In the Rockefeller publication Creative Community, Don Adams and Arlene Goldbard promoted the term "community cultural development" for community-engaged cultural practice. What I think is most important about this term is its framing, and the relation-ships between these three words. The perspective is framed around community — the larger context of a group of people with shared concerns and interactions — rather than around the practitioners as sole creators who create an impact on the community uni-directionally. The term “cultural” expands the approach to a broader range. People often have preconceived, narrow notions about what “art” is, whereas “culture” pertains to a range of “values, attitudes, beliefs, orientations, and assumptions” that may vary from community to community. Tom Borrup has compared culture to a computer's operating system — the system that gives people and organizations “the capacity to communicate and function.” This expanded cultural terrain is fertile ground for creative innovation.
In community cultural development, culture functions as a connector between the community and its development. It is a catalyst and channel for a dynamic process of development, both for the community and the collaborating practitioners. This definition situates the practice on its own terms as an exciting and potent cultural bridge and innovative form, rather than on the misconception of it as a compromised art form somehow “dumbed-down” by populist consort or an unscientific indulgence fringing social services.

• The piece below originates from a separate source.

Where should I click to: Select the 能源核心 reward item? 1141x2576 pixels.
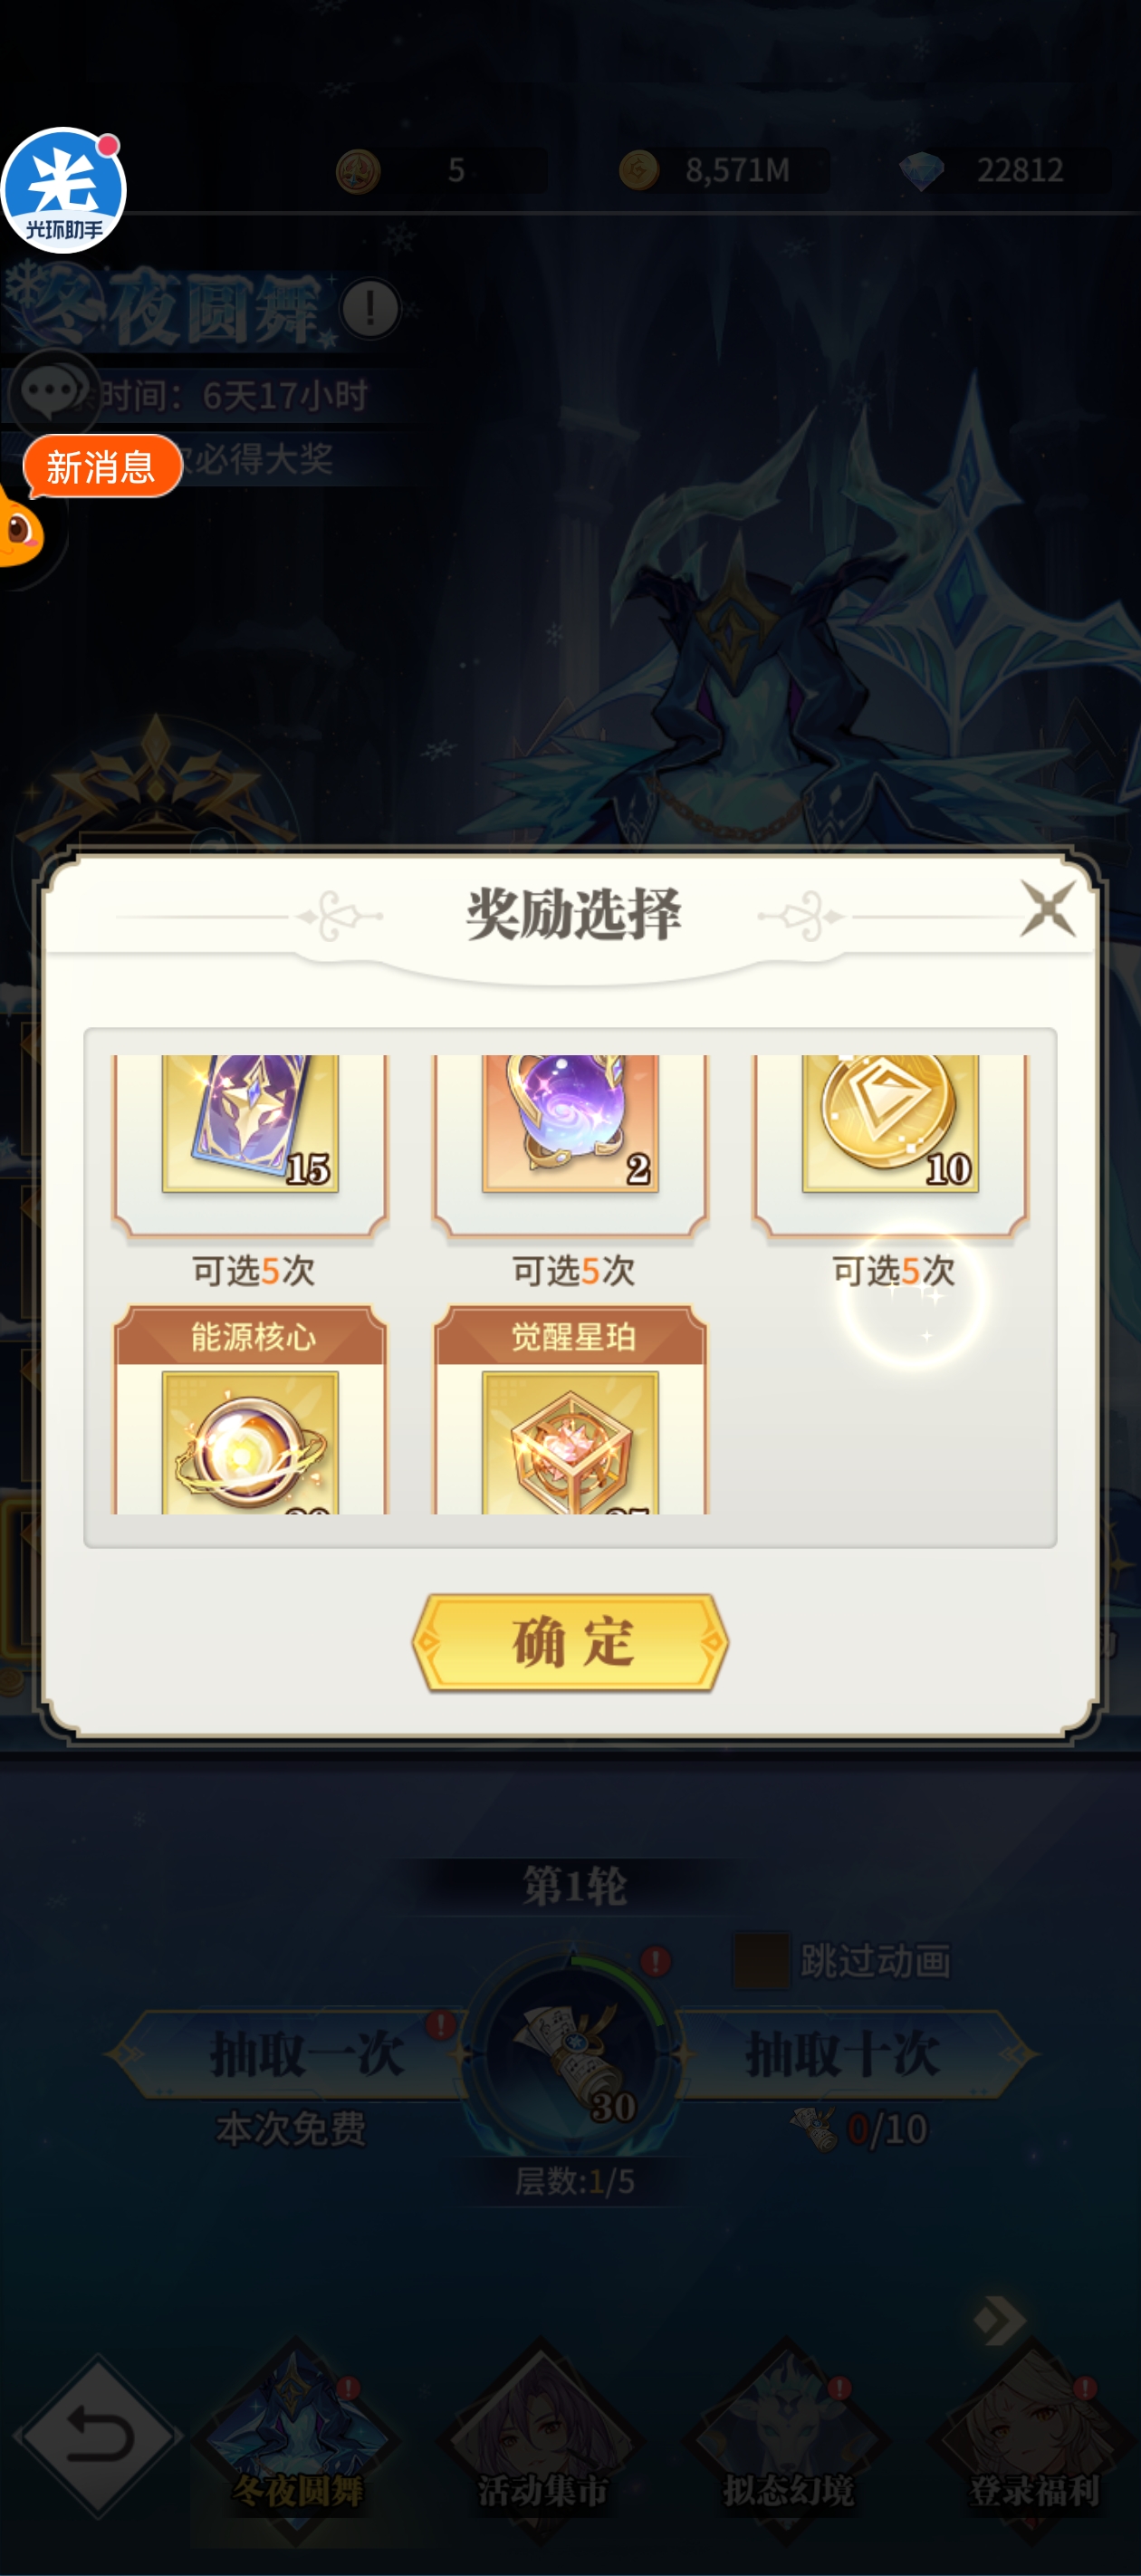[x=250, y=1410]
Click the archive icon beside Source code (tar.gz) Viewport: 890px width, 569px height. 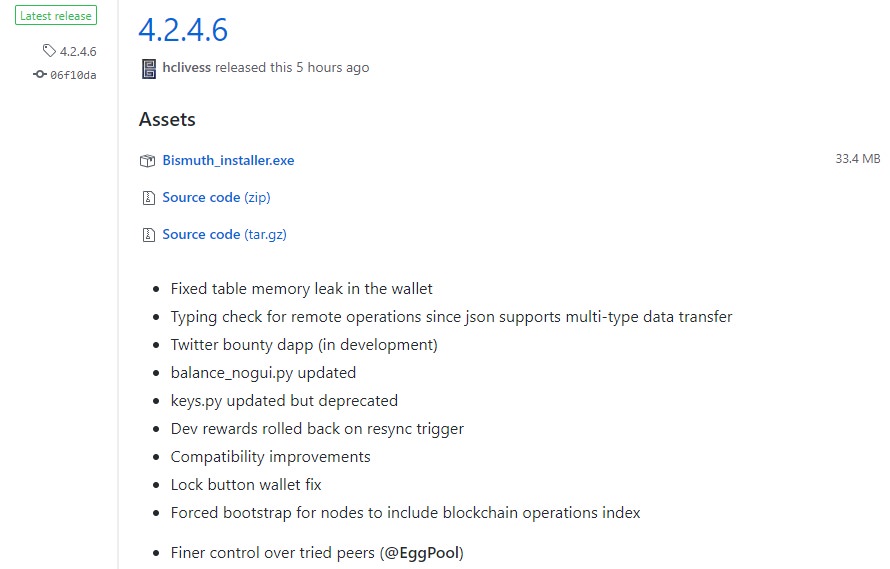(x=148, y=235)
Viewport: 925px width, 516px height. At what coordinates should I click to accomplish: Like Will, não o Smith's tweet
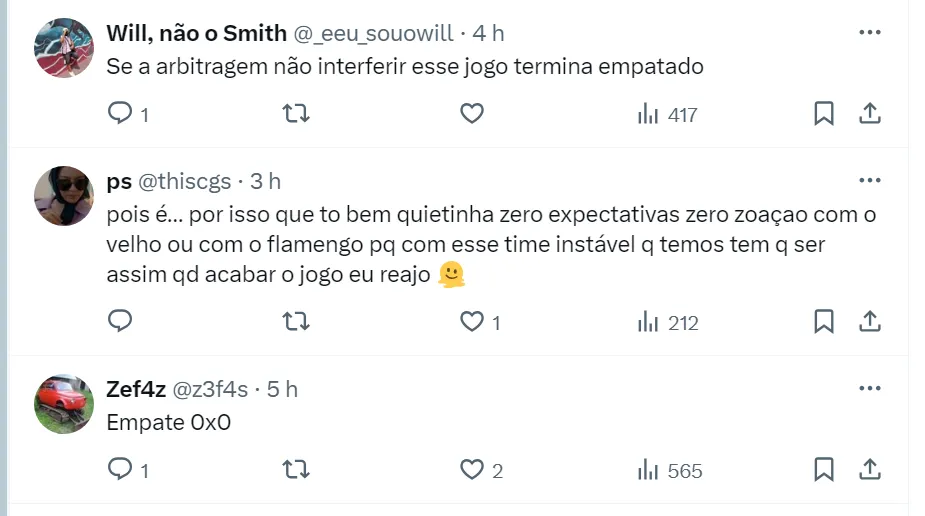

As Adams and Goldbard also pointed out: community cultural development is a cultural response to social conditions. This is a key definition that summarizes the urgent timeliness and connective power of the practice. In my experience, community cultural development (CCD) can effectively and uniquely address cultural concerns that are imbedded in social problems, concerns that social institutions often are not set up to deal with. For example, in my collaborative project with a H.U.D. residence for low-income immigrant seniors in Seattle, the process of deep community engagement uncovered not only individual needs related to larger questions of aging and cultural marginalization, but also historical friction between Korean and Japanese residents and between different so-cial-economic classes within the same culture. By acknowledging and expressing the community's complex character, multi-faceted artworks integrated into the building architecture bridged these differences and created a new sense of belonging for the residents.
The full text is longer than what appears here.